Shifting Supply
Another possible way of dealing with the excess supply would be to somehow induce farmers to reduce their supply. This is shown by the following figure:
Figure 7: Supply Restriction
If the supply curve could somehow be shifted leftward to S', then there would be no excess supply at the support price psup. Some government farm policies have been aimed at bringing this about.
- In the early days of farm regulation, acreage quotas were imposed on some crops. An acreage quota is a legal limit to the number of acres a farmer can plant in a particular crop, such as cotton. Usually the limit was stated as a proportion of the number of acres the farmer had planted in some earlier year. However, this approach was not very effective. Farmers would choose their best land for the controlled crop, and concentrate their fertilizer and work on the reduced acreage, so that the acreage quotas didn't reduce supply proportionately -- and so, while the excess supplies were reduced, they were not eliminated. Also, of course, simple evasion was common enough. In the late 1930's, my father (then a young man) was employed by the federal agriculture department as an inspector. In one case, he insisted in walking through a densely planted field of corn. After a few yards of corn, he found the center of the field planted in illegal cotton! Such evasion is a predictable result of quota regulations.

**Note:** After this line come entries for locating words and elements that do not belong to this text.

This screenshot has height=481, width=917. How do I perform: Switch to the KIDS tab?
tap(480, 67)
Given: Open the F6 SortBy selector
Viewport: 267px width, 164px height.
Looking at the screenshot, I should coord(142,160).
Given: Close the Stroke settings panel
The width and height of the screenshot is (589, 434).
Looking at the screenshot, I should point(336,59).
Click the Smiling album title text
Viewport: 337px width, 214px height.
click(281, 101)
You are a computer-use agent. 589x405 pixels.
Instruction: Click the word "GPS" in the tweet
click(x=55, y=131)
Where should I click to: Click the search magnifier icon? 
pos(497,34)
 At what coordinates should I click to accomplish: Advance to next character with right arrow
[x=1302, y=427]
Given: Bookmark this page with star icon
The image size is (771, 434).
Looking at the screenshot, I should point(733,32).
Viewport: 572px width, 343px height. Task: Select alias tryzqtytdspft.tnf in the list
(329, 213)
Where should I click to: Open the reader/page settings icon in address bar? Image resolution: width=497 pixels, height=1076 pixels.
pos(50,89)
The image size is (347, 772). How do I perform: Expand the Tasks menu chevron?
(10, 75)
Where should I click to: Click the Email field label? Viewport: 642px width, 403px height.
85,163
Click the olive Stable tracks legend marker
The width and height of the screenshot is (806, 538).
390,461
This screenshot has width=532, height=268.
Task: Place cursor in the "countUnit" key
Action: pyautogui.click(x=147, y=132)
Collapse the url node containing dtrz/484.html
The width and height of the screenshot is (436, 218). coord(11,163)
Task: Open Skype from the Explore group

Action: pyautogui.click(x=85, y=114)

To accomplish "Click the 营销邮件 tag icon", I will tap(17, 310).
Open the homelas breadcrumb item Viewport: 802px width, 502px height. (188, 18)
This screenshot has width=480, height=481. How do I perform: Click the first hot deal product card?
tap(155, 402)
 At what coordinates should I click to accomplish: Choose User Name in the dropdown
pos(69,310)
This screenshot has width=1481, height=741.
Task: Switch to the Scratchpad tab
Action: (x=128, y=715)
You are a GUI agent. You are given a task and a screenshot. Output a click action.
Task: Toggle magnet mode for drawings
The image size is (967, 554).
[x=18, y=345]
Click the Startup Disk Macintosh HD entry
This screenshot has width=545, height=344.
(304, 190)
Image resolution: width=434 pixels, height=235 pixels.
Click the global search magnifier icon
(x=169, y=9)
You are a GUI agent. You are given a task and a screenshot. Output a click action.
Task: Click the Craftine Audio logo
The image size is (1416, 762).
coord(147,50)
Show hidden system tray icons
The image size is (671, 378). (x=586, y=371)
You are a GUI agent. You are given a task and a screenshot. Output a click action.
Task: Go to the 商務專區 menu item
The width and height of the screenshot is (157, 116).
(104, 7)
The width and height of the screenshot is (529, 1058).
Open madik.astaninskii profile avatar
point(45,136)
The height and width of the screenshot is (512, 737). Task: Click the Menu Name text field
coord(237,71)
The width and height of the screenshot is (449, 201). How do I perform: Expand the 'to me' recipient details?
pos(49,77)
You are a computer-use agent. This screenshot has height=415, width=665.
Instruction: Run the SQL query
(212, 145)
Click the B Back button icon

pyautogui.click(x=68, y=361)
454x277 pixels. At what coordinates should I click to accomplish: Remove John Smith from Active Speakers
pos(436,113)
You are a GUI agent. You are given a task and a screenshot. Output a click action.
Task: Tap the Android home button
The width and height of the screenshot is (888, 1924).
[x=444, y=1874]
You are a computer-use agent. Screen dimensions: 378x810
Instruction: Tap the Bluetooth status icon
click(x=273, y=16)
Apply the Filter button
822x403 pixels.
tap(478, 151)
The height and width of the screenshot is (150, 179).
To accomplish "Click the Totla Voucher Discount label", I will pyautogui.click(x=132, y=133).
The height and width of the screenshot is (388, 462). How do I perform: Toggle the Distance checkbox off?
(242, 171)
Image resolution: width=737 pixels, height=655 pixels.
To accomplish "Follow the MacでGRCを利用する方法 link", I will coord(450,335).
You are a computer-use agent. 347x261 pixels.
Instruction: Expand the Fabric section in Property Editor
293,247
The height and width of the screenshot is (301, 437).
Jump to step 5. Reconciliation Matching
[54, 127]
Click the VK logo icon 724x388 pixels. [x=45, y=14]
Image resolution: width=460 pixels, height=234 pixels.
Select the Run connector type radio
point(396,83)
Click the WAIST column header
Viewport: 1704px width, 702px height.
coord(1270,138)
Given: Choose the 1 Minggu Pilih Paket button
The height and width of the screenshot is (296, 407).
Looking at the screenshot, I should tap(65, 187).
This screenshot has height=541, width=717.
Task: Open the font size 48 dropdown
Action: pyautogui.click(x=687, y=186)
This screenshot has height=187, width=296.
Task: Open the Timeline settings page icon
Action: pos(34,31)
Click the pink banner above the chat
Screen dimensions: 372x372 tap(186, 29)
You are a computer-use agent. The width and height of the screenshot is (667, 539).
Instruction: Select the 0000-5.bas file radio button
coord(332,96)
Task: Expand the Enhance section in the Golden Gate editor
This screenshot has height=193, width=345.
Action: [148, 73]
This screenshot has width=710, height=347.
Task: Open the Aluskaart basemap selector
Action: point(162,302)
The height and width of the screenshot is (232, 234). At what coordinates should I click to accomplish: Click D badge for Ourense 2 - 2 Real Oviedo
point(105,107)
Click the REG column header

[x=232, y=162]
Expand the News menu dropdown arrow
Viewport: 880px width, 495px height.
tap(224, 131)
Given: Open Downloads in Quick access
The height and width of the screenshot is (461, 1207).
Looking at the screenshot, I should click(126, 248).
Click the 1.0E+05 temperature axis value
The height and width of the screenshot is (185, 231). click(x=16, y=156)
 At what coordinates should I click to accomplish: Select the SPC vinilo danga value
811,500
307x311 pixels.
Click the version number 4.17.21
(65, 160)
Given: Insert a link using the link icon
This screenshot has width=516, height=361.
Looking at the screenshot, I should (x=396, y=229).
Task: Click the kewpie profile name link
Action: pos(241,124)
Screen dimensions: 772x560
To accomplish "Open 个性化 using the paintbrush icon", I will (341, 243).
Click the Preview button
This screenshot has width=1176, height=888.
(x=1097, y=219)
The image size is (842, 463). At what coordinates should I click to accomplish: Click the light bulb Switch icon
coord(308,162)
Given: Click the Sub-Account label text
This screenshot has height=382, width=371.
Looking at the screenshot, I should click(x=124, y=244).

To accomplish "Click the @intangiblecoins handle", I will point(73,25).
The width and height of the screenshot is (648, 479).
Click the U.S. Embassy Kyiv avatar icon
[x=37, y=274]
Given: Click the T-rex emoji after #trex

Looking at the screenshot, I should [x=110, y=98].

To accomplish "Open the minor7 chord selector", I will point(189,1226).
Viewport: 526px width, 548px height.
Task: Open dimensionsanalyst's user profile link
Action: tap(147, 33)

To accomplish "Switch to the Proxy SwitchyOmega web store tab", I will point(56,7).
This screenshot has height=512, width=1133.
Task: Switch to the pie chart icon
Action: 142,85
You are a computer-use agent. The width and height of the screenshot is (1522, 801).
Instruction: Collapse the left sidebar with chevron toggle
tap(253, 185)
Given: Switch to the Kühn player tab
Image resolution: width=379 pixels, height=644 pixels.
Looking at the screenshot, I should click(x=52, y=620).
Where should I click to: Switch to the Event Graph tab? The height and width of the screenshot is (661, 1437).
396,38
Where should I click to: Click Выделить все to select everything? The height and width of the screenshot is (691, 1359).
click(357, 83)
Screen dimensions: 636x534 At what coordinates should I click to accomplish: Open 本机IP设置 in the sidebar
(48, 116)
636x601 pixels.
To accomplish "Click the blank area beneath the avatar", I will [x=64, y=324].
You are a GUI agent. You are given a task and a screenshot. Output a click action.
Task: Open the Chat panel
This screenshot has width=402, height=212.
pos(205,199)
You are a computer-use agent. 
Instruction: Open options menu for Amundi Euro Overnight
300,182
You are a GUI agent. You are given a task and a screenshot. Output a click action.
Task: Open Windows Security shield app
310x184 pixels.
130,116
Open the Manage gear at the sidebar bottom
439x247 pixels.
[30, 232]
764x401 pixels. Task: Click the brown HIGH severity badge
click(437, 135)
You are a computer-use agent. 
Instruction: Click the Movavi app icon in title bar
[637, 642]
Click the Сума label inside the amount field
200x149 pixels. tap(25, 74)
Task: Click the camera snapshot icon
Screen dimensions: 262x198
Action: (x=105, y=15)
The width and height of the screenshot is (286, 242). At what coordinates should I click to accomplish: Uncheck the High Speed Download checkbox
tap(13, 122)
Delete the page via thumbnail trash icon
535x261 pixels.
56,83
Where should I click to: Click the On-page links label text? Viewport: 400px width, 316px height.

- Since quotas are coercive and create incentives to evasion, the U. S. government in the 1950's tried a different approach to bringing land out of production: the Soil Bank. In this program, farmers were paid to retire land from cultivation. Since -- again -- the farmers could retire the least productive land and concentrate their other inputs on the remainder, this program, too, had a less than proportionate impact on the excess supply -- but it probably reduced the incentive to cheat.
The remaining possibility is not to try to remove the excess supply, but instead to support the price by means of subsidy.